━━━ Page text

A US pharmaceutical company has agreed to buy Irish drug maker Elan for $8.6 billion (£5.6 billion), in a deal which will allow it to slash the amount it pays in tax almost in half.
Michigan-based Perrigo will be able to move its tax domicile to a new joint headquarters in the Republic of Ireland, making it subject to just 12.5 per cent corporation tax, compared to the 35 per cent rate imposed in America.
The acquisition has been hotly contested, with Elan having already rejected three lower bids from investment firm Royalty Pharma, also from the US.
Perrigo, a company worth around $12 billion which makes over-the-counter drugs for in-shop brands, said the acquisition would lower its effective tax rate from around 30 per cent now to somewhere in the high teens.
Chief Executive Joe Papa said: “We think it's financially compelling and when you put it together with an Irish domicile that has operational tax synergies, we think it's a really compelling story.”
The deal also gives Perrigo the rights to royalties on the highly successful multiple sclerosis drug Tysabri.

━━━━━━
━━━ Listed entries

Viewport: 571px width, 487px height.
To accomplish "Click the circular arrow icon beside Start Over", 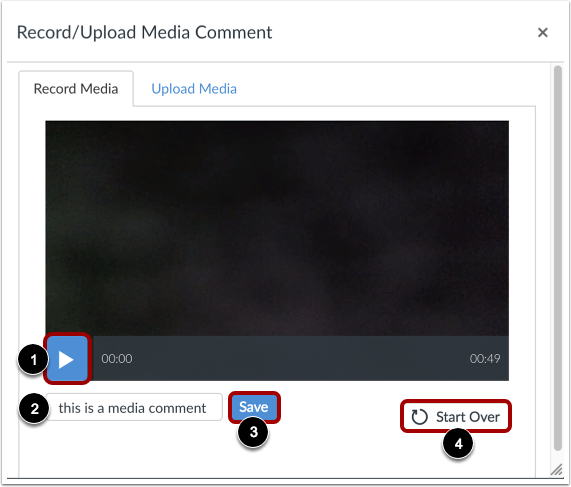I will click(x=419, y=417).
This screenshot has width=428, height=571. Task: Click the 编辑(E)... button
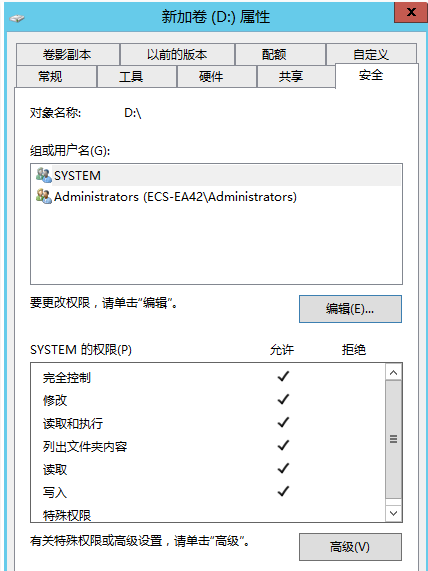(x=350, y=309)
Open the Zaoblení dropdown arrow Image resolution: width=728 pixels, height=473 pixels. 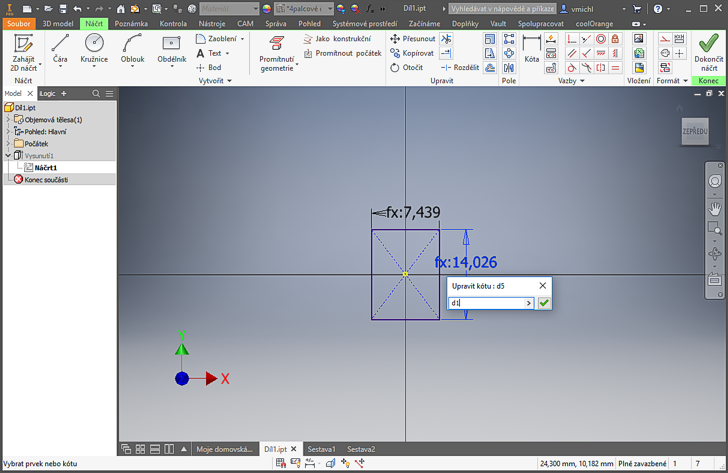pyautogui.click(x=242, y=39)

━━━━━━

Please rewrite the paragraph of the Elan acquisition article that begins "Perrigo, a company worth" as a short bulleted list that keeps its main facts.

Solution to the problem ::
- Perrigo is worth about $12 billion.
- It makes over-the-counter drugs for in-shop brands.
- It said the acquisition would cut its effective tax rate from about 30 per cent to the high teens.